> _Problem statement_
Copy out the items word for word, beginning with the line that contains "Where should I" and continuing through the line that contains "[x=21, y=159]". Leave the pictures out of your copy.

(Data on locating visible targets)
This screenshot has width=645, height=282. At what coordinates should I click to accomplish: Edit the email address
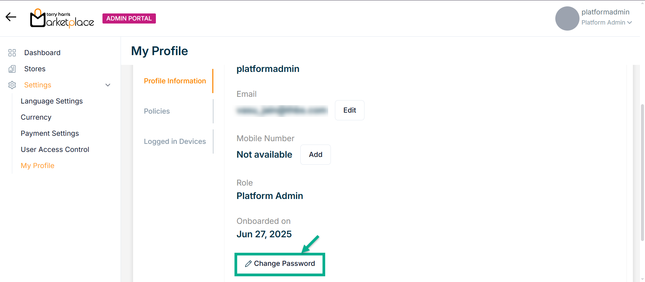coord(349,110)
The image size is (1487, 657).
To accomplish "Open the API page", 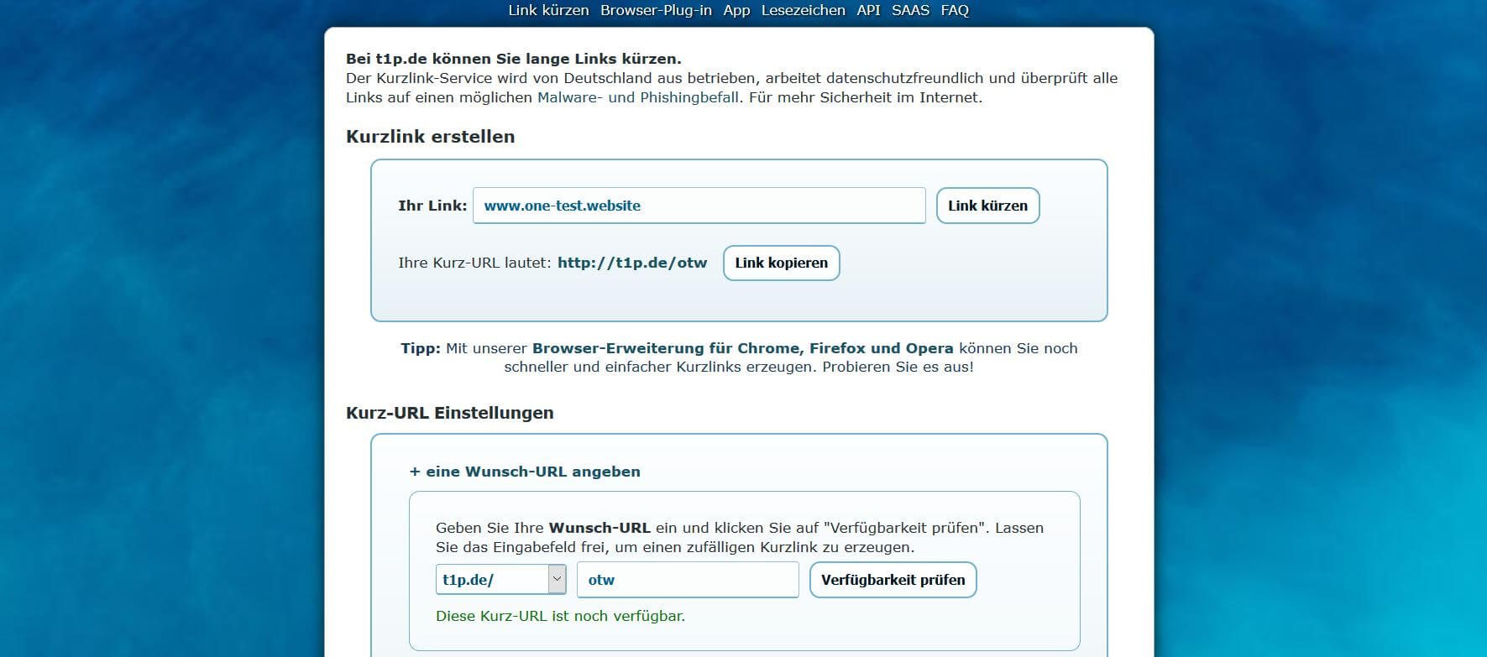I will (x=868, y=10).
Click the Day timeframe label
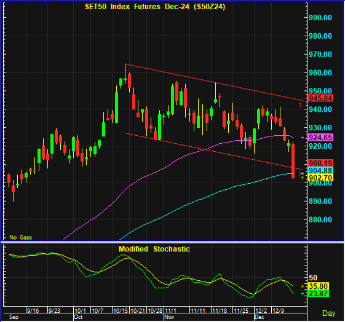 pyautogui.click(x=329, y=313)
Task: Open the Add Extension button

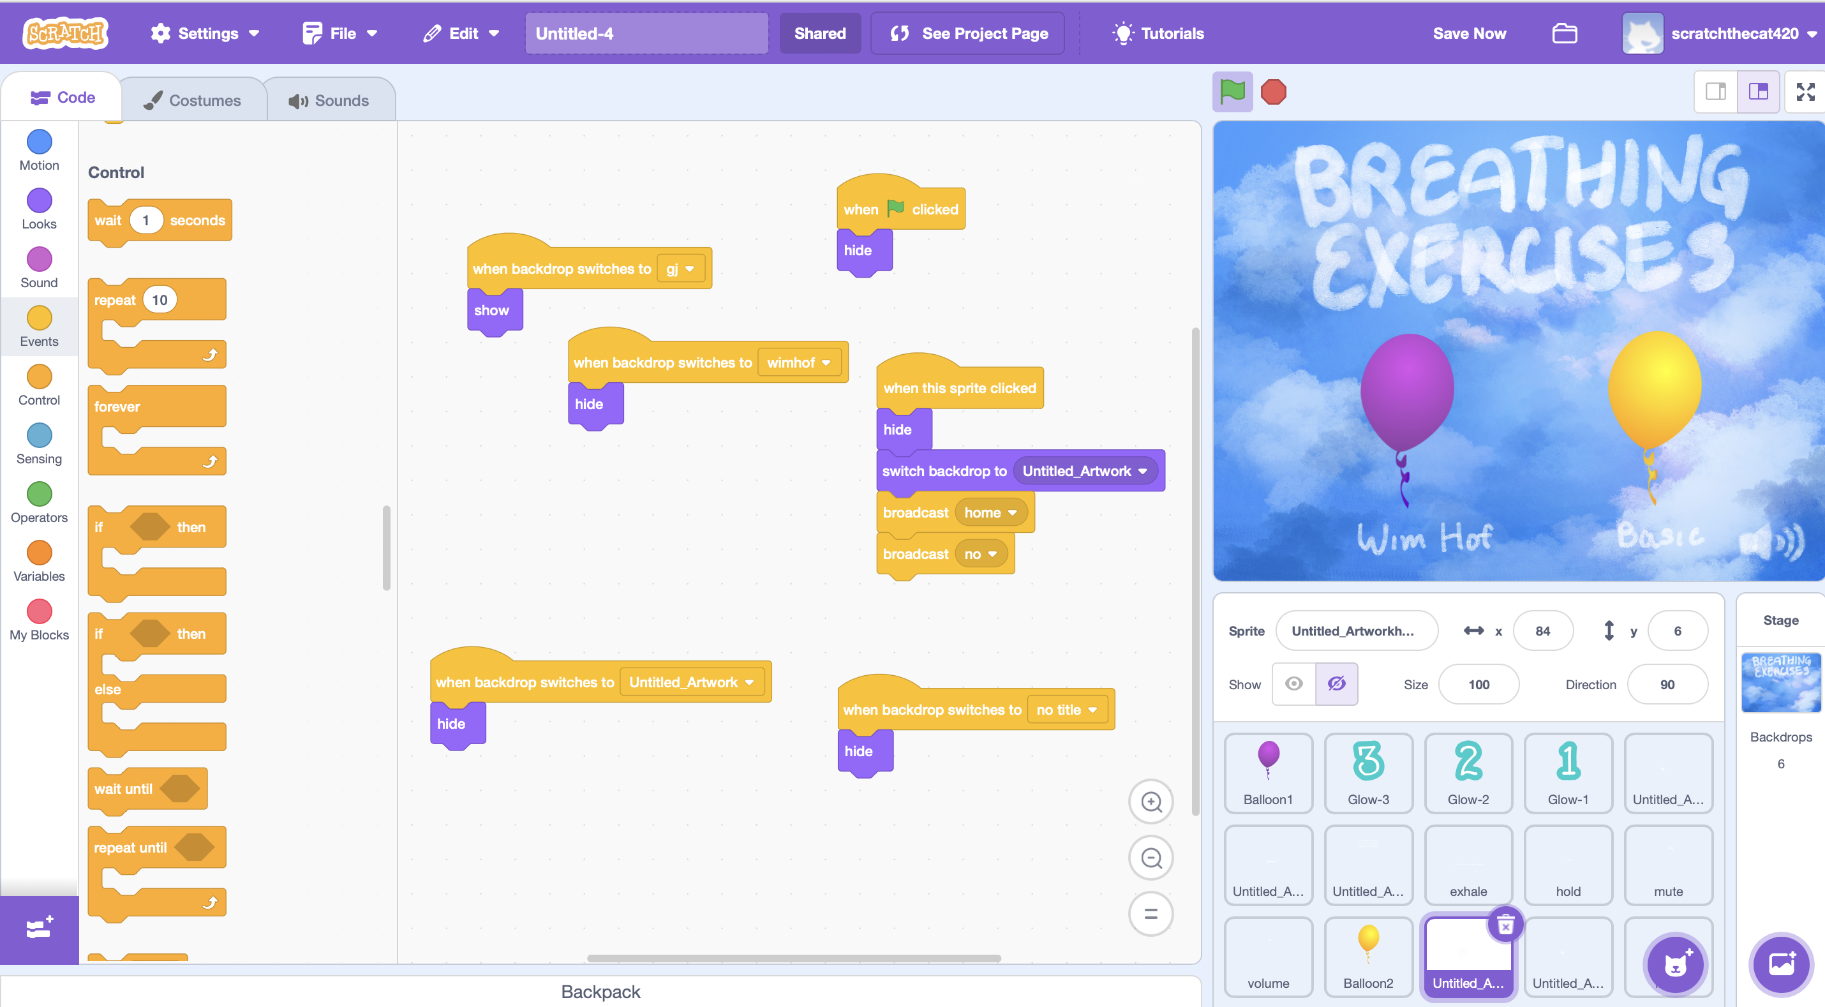Action: click(39, 928)
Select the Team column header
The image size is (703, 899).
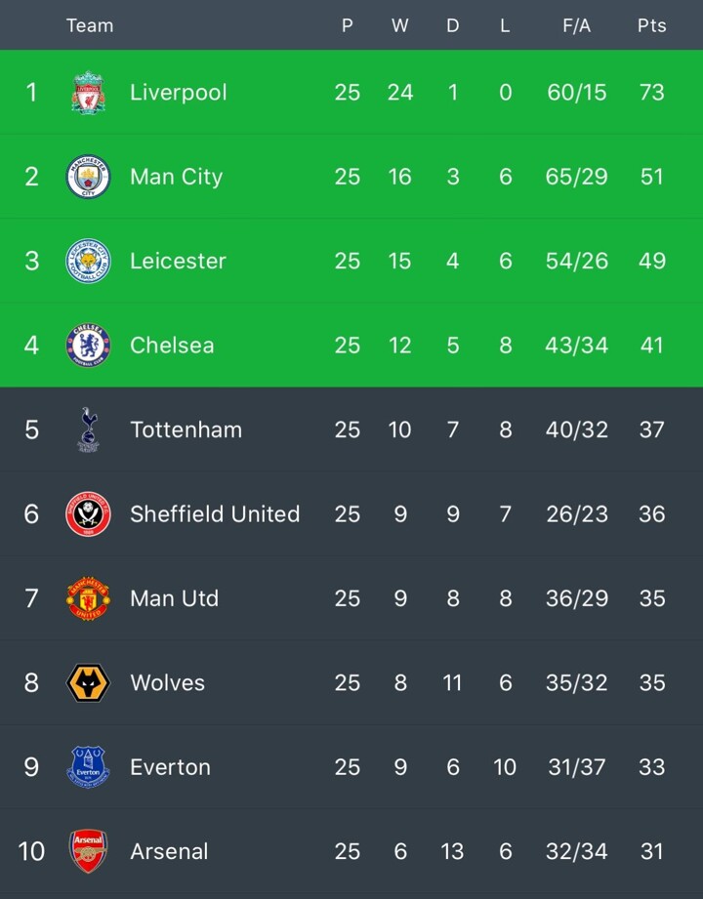click(90, 25)
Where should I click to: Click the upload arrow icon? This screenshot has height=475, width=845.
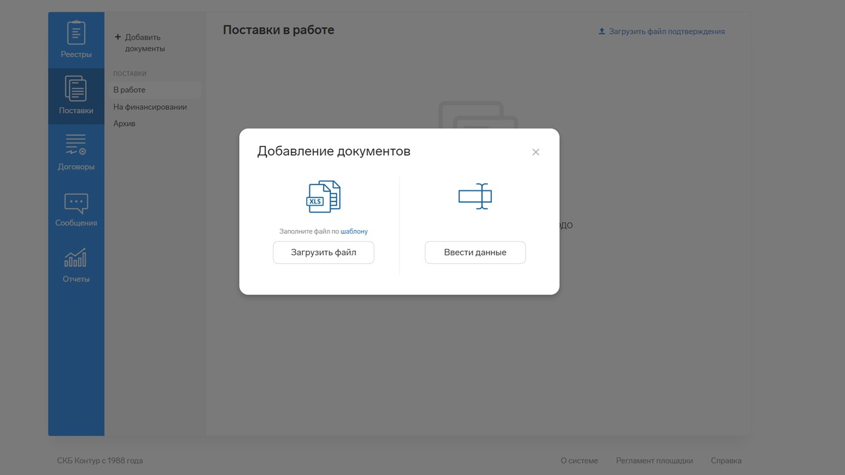click(x=602, y=31)
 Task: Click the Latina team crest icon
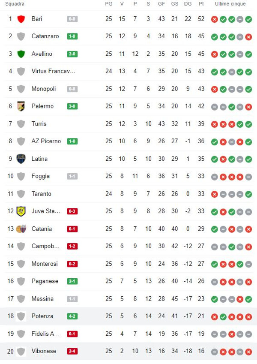[x=21, y=159]
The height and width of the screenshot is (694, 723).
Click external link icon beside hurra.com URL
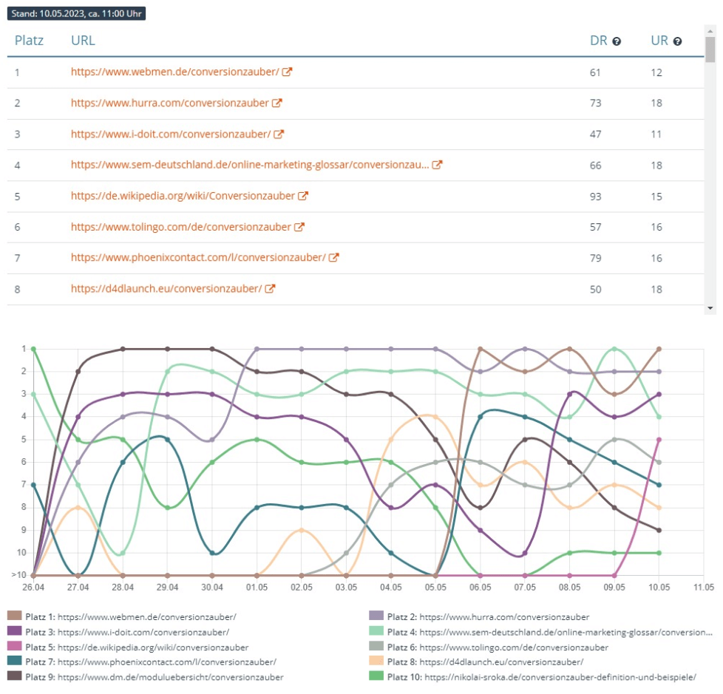pos(277,103)
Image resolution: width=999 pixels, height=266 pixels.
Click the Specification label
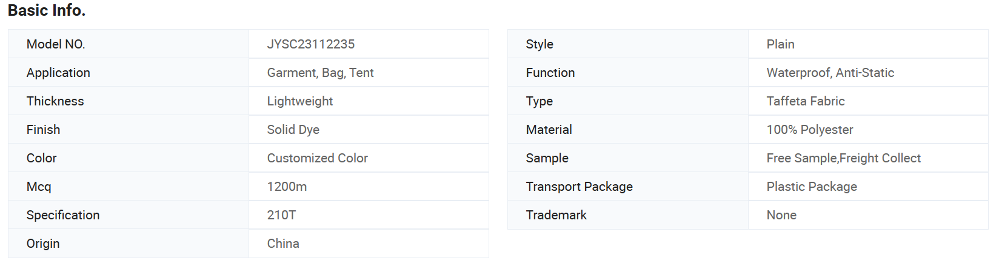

> _Finished exercise_
Where should I click to: Click the upload arrow icon? This screenshot has height=475, width=845.
click(x=602, y=31)
 Task: Click the Latina team crest icon
[x=21, y=159]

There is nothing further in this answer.